**Task instructions:** Copy the records below verbatim, from their first line through the line containing "coord(1067,104)", with both ends included.
----
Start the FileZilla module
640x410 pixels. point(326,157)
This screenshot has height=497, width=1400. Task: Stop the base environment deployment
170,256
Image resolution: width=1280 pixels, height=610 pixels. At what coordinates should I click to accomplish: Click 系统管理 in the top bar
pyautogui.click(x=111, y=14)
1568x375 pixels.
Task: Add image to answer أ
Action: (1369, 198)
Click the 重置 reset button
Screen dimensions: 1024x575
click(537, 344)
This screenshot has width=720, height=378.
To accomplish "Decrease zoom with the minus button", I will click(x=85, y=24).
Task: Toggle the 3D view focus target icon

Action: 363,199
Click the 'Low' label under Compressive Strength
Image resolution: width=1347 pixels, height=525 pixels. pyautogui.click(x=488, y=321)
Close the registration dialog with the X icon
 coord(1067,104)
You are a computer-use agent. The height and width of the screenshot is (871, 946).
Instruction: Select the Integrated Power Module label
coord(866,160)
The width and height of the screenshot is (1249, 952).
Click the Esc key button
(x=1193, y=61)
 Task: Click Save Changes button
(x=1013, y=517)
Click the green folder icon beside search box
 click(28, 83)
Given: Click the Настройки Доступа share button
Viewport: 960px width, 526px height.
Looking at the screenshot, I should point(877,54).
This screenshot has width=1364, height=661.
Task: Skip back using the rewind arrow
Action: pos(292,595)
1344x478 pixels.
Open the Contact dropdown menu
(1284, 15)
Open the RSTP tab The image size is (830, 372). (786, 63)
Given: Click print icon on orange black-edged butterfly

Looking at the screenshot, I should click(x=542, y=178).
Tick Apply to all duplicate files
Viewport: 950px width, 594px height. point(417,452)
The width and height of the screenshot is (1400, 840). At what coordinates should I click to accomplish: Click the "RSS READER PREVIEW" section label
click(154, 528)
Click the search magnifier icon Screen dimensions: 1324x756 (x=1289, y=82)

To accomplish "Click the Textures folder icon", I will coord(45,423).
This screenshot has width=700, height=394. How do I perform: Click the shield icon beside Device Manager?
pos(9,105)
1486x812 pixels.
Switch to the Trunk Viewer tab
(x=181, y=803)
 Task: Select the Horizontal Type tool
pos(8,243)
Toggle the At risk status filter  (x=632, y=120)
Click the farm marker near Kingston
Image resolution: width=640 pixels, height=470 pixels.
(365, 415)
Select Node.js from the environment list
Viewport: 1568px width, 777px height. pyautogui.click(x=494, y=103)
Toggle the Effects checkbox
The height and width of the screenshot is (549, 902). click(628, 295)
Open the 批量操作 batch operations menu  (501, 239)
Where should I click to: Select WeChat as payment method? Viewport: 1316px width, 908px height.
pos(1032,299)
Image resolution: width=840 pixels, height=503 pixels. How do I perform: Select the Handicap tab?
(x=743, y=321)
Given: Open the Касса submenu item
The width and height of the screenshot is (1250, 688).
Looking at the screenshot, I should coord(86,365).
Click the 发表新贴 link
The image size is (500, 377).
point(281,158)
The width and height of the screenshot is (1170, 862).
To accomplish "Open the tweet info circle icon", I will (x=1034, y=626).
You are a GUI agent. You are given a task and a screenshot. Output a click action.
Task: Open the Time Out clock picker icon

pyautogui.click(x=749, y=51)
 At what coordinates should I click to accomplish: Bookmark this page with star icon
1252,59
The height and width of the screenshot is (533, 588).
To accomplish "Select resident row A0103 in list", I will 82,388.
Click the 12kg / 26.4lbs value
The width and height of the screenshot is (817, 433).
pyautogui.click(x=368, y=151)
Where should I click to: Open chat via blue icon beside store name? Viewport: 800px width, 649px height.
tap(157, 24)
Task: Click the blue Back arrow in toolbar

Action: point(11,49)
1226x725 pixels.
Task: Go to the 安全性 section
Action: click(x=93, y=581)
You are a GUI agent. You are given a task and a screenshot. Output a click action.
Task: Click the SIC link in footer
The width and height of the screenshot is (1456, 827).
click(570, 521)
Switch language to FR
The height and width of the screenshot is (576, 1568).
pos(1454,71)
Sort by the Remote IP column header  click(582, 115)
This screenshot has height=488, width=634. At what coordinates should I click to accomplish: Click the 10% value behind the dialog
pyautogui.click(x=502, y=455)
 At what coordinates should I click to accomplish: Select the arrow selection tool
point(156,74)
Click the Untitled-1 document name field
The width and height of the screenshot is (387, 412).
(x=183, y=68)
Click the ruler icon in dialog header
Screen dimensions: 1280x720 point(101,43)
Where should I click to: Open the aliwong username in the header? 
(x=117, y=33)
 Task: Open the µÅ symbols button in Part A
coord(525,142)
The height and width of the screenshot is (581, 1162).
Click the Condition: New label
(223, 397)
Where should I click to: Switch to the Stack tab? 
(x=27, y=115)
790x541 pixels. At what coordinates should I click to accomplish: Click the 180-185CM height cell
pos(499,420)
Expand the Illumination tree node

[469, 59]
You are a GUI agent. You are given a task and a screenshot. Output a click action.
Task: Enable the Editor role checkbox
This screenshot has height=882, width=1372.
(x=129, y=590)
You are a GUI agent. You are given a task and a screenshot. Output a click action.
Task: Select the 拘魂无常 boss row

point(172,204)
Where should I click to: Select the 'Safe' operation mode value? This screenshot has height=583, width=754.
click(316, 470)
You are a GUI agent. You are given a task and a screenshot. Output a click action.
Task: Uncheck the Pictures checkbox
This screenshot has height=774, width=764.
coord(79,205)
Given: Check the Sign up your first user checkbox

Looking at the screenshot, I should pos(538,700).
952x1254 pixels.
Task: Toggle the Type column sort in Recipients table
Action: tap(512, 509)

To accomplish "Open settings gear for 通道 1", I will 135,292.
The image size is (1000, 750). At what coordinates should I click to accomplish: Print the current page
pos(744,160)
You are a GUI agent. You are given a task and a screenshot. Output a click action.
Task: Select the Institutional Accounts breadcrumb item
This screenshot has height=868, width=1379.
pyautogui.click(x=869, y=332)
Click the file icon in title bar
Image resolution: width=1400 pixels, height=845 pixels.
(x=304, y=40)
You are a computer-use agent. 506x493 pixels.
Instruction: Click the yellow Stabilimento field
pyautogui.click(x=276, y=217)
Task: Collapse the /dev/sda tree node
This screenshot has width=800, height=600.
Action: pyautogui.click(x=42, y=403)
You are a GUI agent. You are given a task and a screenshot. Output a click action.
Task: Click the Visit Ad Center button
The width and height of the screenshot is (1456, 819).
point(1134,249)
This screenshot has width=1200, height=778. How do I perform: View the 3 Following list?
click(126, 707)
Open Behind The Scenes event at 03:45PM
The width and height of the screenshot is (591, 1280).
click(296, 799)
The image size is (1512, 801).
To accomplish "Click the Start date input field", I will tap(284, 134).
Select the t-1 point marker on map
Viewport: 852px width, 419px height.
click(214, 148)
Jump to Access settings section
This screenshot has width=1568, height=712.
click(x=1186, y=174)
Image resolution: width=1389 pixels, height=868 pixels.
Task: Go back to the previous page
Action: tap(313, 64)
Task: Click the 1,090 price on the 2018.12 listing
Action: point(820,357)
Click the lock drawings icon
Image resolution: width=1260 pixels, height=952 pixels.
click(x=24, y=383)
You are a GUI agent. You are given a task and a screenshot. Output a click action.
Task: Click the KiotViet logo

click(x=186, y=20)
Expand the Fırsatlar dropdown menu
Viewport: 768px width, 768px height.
----
**Result of the task:**
Start the FileZilla module
640x410 pixels. point(326,157)
This screenshot has height=497, width=1400. Task: Stop the base environment deployment
170,256
Image resolution: width=1280 pixels, height=610 pixels. At what coordinates should I click to accomplish: Click 系统管理 in the top bar
pyautogui.click(x=111, y=14)
1568x375 pixels.
Task: Add image to answer أ
Action: (1369, 198)
Click the 重置 reset button
Screen dimensions: 1024x575
click(537, 344)
This screenshot has width=720, height=378.
To accomplish "Decrease zoom with the minus button", I will click(x=85, y=24).
Task: Toggle the 3D view focus target icon

Action: 363,199
Click the 'Low' label under Compressive Strength
Image resolution: width=1347 pixels, height=525 pixels. pyautogui.click(x=488, y=321)
Close the registration dialog with the X icon
 coord(1067,104)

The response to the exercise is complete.